Please edit the stretch from the start of the entries through the line containing "click(x=971, y=11)", replacing "Screen dimensions" with "Screen size" and leaving everything else unchanged.

━━ DATA IN THIS EXERCISE ━━

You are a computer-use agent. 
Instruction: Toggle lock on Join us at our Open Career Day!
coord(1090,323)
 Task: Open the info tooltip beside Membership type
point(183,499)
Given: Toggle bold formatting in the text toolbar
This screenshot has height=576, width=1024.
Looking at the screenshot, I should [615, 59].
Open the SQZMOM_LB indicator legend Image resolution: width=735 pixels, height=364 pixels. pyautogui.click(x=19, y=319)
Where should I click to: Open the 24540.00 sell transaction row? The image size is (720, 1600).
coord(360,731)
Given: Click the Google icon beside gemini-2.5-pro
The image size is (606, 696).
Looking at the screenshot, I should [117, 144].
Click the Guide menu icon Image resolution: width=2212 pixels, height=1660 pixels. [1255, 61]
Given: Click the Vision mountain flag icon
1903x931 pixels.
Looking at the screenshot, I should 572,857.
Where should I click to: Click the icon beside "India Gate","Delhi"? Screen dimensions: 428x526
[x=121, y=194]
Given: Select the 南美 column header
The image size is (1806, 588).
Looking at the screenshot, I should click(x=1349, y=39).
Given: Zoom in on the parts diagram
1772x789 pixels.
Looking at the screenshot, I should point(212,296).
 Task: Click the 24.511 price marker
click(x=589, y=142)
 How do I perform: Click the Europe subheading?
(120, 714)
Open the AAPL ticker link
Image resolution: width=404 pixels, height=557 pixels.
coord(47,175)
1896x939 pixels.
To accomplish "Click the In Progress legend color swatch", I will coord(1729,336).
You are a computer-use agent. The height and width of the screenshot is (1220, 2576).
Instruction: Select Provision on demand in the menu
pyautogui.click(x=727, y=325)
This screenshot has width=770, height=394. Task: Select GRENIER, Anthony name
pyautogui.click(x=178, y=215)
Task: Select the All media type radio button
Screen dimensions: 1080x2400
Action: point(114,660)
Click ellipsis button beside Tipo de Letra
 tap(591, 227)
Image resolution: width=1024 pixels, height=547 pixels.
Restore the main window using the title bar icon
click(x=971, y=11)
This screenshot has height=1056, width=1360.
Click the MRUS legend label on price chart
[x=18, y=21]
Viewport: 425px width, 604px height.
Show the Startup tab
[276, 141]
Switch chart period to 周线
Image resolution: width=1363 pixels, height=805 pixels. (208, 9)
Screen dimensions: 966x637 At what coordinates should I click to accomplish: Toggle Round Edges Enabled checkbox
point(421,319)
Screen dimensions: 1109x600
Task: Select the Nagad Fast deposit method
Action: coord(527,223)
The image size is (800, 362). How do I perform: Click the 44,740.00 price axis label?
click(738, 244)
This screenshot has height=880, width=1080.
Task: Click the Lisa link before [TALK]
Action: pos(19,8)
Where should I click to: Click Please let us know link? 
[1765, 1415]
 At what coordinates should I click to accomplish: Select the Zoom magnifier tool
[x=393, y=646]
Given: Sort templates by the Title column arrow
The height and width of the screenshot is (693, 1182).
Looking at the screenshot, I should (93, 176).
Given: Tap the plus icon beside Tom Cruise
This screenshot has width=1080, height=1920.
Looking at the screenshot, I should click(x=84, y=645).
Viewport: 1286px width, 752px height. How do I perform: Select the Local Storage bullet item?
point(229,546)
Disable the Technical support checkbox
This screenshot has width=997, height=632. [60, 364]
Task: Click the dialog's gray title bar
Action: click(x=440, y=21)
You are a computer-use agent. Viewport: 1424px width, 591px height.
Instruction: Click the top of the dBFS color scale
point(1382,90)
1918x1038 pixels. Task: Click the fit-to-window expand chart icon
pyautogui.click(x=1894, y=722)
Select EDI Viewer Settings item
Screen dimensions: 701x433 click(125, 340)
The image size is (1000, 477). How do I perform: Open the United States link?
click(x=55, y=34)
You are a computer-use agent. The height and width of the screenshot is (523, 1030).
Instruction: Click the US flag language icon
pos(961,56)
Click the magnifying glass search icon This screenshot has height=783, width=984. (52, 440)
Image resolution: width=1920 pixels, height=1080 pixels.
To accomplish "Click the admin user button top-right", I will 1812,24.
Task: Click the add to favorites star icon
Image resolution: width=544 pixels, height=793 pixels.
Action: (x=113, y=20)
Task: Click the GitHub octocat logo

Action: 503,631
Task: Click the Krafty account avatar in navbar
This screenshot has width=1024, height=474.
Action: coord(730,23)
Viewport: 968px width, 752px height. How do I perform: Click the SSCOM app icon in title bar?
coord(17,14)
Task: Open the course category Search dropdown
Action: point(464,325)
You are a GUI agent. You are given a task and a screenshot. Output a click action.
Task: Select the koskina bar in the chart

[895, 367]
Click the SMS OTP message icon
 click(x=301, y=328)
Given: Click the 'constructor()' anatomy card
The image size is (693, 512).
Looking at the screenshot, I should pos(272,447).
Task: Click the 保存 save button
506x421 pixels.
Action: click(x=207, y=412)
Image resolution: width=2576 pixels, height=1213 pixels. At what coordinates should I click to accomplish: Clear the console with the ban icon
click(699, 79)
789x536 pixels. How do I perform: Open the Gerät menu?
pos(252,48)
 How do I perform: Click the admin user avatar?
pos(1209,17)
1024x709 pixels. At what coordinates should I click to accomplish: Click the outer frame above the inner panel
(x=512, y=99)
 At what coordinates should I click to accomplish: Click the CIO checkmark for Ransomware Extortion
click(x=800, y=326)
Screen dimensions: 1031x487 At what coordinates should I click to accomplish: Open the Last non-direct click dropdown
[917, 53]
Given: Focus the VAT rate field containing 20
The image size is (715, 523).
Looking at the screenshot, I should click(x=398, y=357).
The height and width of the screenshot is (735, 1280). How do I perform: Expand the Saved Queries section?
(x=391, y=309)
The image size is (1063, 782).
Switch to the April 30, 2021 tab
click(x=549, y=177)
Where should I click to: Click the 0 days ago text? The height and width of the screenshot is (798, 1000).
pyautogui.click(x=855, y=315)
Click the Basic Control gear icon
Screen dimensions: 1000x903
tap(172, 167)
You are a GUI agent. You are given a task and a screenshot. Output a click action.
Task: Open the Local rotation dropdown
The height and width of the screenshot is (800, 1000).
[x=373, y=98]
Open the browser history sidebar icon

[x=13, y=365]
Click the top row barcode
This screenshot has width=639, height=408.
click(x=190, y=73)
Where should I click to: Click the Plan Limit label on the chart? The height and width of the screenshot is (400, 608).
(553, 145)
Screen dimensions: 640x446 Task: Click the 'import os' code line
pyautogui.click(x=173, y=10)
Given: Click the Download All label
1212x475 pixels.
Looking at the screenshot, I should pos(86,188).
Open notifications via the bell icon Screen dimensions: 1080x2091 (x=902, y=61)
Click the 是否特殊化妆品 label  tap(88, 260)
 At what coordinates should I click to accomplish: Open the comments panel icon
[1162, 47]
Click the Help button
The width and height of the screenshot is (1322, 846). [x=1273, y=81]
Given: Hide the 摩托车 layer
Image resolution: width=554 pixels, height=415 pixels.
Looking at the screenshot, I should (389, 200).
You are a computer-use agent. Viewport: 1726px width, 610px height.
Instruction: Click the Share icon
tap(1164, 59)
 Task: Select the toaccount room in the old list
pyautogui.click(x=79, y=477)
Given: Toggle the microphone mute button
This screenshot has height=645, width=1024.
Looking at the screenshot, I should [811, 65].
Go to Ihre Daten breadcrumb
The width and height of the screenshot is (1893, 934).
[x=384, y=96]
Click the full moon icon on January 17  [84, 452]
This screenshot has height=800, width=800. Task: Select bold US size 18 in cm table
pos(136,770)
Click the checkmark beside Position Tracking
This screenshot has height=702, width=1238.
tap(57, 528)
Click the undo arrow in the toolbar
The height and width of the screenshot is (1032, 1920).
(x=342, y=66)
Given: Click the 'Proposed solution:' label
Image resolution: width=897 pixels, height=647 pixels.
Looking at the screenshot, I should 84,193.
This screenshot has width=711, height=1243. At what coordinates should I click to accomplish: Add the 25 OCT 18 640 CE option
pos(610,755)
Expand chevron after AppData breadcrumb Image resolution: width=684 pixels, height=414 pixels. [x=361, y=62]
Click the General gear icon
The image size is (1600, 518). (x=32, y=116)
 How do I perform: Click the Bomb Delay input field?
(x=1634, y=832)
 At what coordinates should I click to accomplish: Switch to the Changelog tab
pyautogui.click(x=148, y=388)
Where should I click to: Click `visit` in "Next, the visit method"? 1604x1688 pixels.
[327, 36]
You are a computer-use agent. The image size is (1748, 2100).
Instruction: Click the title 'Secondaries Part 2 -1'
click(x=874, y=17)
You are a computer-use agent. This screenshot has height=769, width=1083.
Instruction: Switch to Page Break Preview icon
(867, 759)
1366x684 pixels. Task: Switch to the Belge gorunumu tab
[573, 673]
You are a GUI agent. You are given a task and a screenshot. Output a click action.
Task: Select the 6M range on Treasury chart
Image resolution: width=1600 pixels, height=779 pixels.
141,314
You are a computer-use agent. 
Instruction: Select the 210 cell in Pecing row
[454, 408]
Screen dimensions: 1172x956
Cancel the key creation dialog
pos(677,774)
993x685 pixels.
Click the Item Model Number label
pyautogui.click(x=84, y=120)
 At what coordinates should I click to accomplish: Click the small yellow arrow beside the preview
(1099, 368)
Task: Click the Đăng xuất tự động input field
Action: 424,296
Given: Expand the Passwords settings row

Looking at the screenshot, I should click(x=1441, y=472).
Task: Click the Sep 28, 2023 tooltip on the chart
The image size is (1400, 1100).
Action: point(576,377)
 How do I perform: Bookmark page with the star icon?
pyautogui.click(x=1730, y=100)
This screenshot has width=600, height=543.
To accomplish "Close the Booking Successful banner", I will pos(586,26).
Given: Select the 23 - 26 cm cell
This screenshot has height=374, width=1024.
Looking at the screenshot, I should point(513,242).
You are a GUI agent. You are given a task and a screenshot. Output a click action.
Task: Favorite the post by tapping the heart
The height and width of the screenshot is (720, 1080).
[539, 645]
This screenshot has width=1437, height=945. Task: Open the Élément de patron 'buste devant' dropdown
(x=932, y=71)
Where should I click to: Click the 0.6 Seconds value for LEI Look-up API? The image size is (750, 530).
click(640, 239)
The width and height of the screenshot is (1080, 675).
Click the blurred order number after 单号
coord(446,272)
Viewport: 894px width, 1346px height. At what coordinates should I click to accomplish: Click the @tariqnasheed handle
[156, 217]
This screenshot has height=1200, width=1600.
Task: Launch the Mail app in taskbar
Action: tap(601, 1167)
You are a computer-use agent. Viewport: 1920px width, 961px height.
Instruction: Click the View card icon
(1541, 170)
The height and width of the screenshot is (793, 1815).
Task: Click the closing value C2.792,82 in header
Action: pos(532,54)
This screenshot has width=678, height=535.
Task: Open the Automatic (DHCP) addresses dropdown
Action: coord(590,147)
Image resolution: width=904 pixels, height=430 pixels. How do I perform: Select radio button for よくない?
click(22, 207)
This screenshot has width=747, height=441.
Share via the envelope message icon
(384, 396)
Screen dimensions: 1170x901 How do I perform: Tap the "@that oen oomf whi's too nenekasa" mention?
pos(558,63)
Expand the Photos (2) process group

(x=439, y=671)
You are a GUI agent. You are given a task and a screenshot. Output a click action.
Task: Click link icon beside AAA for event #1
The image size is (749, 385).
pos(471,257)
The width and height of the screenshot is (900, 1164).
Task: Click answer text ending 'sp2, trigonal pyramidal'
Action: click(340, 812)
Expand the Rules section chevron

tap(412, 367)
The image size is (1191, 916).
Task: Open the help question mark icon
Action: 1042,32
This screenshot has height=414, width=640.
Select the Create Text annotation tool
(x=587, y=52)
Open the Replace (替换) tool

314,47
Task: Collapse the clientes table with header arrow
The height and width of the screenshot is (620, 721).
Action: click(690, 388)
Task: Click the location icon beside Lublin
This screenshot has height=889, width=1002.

━━━

* RESULT:
You are a computer-use agent. 
Instruction: Toggle lock on Join us at our Open Career Day!
coord(1090,323)
 Task: Open the info tooltip beside Membership type
point(183,499)
Given: Toggle bold formatting in the text toolbar
This screenshot has height=576, width=1024.
Looking at the screenshot, I should [615, 59].
Open the SQZMOM_LB indicator legend Image resolution: width=735 pixels, height=364 pixels. pyautogui.click(x=19, y=319)
Where should I click to: Open the 24540.00 sell transaction row? The image size is (720, 1600).
coord(360,731)
Given: Click the Google icon beside gemini-2.5-pro
The image size is (606, 696).
Looking at the screenshot, I should [117, 144].
Click the Guide menu icon Image resolution: width=2212 pixels, height=1660 pixels. [1255, 61]
Given: Click the Vision mountain flag icon
1903x931 pixels.
Looking at the screenshot, I should 572,857.
Where should I click to: Click the icon beside "India Gate","Delhi"? Screen size: 428x526
[x=121, y=194]
Given: Select the 南美 column header
The image size is (1806, 588).
Looking at the screenshot, I should click(x=1349, y=39).
Given: Zoom in on the parts diagram
1772x789 pixels.
Looking at the screenshot, I should point(212,296).
 Task: Click the 24.511 price marker
click(x=589, y=142)
 How do I perform: Click the Europe subheading?
(120, 714)
Open the AAPL ticker link
Image resolution: width=404 pixels, height=557 pixels.
coord(47,175)
1896x939 pixels.
To accomplish "Click the In Progress legend color swatch", I will coord(1729,336).
You are a computer-use agent. The height and width of the screenshot is (1220, 2576).
Instruction: Select Provision on demand in the menu
pyautogui.click(x=727, y=325)
This screenshot has width=770, height=394. Task: Select GRENIER, Anthony name
pyautogui.click(x=178, y=215)
Task: Select the All media type radio button
Screen size: 1080x2400
Action: point(114,660)
Click ellipsis button beside Tipo de Letra
 tap(591, 227)
Image resolution: width=1024 pixels, height=547 pixels.
Restore the main window using the title bar icon
click(x=971, y=11)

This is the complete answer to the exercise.